Within the listing below, the lines to output run from the one containing "Open the black X extension icon" through the one containing "Image resolution: width=1034"; copy them exactly and nothing else.

==============================

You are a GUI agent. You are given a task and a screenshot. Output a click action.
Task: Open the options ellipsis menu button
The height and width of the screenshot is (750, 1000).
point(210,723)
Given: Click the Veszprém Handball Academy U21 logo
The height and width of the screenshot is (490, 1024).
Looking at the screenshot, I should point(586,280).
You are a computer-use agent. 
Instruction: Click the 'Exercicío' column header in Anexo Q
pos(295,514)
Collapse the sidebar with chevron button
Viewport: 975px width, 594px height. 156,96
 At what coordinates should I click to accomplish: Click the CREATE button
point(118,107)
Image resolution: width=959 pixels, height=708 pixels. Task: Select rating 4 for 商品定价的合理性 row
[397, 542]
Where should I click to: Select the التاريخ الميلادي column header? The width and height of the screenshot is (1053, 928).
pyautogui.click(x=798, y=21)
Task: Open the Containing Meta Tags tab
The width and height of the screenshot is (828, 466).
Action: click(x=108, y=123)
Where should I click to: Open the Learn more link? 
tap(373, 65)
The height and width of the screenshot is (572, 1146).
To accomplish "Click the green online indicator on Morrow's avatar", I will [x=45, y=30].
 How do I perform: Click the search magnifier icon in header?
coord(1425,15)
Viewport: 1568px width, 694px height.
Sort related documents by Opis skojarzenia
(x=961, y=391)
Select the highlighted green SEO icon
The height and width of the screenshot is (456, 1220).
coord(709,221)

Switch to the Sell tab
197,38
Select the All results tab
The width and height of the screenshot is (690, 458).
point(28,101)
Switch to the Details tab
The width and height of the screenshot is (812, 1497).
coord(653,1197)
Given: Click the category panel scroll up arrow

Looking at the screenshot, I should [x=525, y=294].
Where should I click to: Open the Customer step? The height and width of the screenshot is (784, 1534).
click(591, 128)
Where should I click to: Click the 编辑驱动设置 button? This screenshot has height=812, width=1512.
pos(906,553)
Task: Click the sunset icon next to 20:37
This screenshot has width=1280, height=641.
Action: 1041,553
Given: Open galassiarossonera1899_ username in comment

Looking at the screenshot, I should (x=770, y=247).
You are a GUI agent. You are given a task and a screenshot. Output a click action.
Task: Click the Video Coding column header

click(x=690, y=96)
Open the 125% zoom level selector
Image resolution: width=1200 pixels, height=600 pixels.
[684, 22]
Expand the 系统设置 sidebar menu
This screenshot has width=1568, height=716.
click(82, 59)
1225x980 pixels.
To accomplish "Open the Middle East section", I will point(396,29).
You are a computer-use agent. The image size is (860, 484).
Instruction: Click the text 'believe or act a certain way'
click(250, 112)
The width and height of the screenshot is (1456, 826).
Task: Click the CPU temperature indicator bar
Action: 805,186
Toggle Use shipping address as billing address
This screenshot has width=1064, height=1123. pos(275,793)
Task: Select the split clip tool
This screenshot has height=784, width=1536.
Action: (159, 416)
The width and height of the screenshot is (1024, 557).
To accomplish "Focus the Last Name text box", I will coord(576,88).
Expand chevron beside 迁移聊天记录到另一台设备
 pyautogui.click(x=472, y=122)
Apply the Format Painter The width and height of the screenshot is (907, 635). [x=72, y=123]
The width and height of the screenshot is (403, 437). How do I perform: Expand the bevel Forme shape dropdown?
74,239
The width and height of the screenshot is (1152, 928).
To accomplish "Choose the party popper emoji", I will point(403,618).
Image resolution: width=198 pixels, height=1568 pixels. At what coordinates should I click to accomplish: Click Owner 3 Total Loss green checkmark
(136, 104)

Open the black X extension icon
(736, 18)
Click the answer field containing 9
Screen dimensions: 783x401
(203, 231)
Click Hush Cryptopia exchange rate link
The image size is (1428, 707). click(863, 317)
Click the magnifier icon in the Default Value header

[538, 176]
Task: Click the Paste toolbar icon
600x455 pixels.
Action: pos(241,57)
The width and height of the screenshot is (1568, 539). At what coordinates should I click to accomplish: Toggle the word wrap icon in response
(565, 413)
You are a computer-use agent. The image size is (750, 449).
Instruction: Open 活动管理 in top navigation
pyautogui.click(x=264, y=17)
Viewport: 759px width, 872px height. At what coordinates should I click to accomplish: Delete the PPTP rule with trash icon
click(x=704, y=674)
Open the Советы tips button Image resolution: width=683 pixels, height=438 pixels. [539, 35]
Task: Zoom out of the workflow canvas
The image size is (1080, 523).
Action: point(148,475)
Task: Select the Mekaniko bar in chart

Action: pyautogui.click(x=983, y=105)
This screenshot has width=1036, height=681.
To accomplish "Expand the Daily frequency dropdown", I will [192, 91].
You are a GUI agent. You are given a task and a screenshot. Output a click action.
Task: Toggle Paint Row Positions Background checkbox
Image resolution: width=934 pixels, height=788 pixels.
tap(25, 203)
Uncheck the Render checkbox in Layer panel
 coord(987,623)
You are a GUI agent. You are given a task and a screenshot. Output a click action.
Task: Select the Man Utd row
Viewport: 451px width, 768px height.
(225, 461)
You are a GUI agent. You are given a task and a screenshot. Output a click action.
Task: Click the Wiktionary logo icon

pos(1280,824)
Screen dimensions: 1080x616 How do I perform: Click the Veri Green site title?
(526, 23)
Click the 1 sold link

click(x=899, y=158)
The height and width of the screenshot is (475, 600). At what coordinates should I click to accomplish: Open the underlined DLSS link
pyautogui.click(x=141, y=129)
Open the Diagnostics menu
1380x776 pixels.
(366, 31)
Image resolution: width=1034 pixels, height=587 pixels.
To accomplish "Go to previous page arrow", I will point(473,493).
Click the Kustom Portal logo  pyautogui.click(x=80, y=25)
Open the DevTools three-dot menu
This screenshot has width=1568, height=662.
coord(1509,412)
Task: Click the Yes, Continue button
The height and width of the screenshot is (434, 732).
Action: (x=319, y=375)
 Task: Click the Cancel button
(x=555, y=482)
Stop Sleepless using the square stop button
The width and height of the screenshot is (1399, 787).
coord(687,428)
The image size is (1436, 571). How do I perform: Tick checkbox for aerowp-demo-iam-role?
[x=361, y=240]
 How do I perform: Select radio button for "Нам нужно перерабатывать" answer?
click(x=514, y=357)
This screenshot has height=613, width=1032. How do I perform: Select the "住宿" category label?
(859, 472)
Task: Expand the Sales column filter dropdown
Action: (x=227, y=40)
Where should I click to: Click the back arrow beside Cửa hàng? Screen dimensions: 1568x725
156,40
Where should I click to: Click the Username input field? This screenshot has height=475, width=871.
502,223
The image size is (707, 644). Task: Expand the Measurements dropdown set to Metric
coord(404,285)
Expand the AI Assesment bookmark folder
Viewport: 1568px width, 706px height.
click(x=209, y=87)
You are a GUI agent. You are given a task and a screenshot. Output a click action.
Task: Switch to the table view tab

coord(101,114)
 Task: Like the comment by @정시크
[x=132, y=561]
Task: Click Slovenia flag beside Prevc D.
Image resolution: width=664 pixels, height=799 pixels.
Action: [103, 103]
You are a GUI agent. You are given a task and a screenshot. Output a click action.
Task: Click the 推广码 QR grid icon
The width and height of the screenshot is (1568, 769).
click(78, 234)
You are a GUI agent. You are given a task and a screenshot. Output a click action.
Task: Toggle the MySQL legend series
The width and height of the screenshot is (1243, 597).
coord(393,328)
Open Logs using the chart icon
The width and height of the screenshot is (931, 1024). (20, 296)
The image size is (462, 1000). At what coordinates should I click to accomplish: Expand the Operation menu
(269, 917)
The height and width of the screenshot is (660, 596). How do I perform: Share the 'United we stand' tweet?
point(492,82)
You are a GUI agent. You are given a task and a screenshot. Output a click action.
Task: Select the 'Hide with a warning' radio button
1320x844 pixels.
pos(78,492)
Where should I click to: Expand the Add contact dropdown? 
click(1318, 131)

==============================

» **WRITTEN ANSWER**
Open the black X extension icon
(736, 18)
Click the answer field containing 9
Screen dimensions: 783x401
(203, 231)
Click Hush Cryptopia exchange rate link
The image size is (1428, 707). click(863, 317)
Click the magnifier icon in the Default Value header

[538, 176]
Task: Click the Paste toolbar icon
600x455 pixels.
Action: pos(241,57)
The width and height of the screenshot is (1568, 539). At what coordinates should I click to accomplish: Toggle the word wrap icon in response
(565, 413)
You are a computer-use agent. The image size is (750, 449).
Instruction: Open 活动管理 in top navigation
pyautogui.click(x=264, y=17)
Viewport: 759px width, 872px height. At what coordinates should I click to accomplish: Delete the PPTP rule with trash icon
click(x=704, y=674)
Open the Советы tips button Image resolution: width=683 pixels, height=438 pixels. [539, 35]
Task: Zoom out of the workflow canvas
The image size is (1080, 523).
Action: point(148,475)
Task: Select the Mekaniko bar in chart

Action: pyautogui.click(x=983, y=105)
This screenshot has width=1036, height=681.
To accomplish "Expand the Daily frequency dropdown", I will [192, 91].
You are a GUI agent. You are given a task and a screenshot. Output a click action.
Task: Toggle Paint Row Positions Background checkbox
Image resolution: width=934 pixels, height=788 pixels.
tap(25, 203)
Uncheck the Render checkbox in Layer panel
 coord(987,623)
You are a GUI agent. You are given a task and a screenshot. Output a click action.
Task: Select the Man Utd row
Viewport: 451px width, 768px height.
(225, 461)
You are a GUI agent. You are given a task and a screenshot. Output a click action.
Task: Click the Wiktionary logo icon

pos(1280,824)
Screen dimensions: 1080x616 How do I perform: Click the Veri Green site title?
(526, 23)
Click the 1 sold link

click(x=899, y=158)
The height and width of the screenshot is (475, 600). At what coordinates should I click to accomplish: Open the underlined DLSS link
pyautogui.click(x=141, y=129)
Open the Diagnostics menu
1380x776 pixels.
(366, 31)
Image resolution: width=1034 pixels, height=587 pixels.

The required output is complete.